Conservation and invariance properties of submarkovian semigroups

Let ${\cal E}$ be a Dirichlet form on $L_2(X)$ and $\Omega$ an open subset of $X$. Then one can define Dirichlet forms ${\cal E}_D$, or ${\cal E}_N$, corresponding to ${\cal E}$ but with Dirichlet, or Neumann, boundary conditions imposed on the boundary $\partial\Omega$ of $\Omega$. If $S$, $S^D$ and $S^N$ are the associated submarkovian semigroups we prove, under general assumptions of regularity and locality, that $S_t\phi = S^D_t\phi$ for all $\phi\in L_2(\Omega)$ and $t>0$ if and only if the capacity ${\mathop{\rm cap}}_\Omega(\partial\Omega)$ of $\partial \Omega$ relative to $\Omega$ is zero.
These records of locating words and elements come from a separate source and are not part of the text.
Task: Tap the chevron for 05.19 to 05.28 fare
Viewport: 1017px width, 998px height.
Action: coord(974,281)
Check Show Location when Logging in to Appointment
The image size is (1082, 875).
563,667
Moreover, if $S$ is conservative, i.e. stochastically complete, then ${\mathop{\rm cap}}_\Omega(\partial\Omega)=0$ if and only if $S^D$ is conservative on $L_2(\Omega)$. Under slightly more stringent assumptions we also prove that the vanishing of the relative capacity is equivalent to $S^D_t \phi = S^N_t \phi$ for all $\phi\in L_2(\Omega)$ and $t>0$.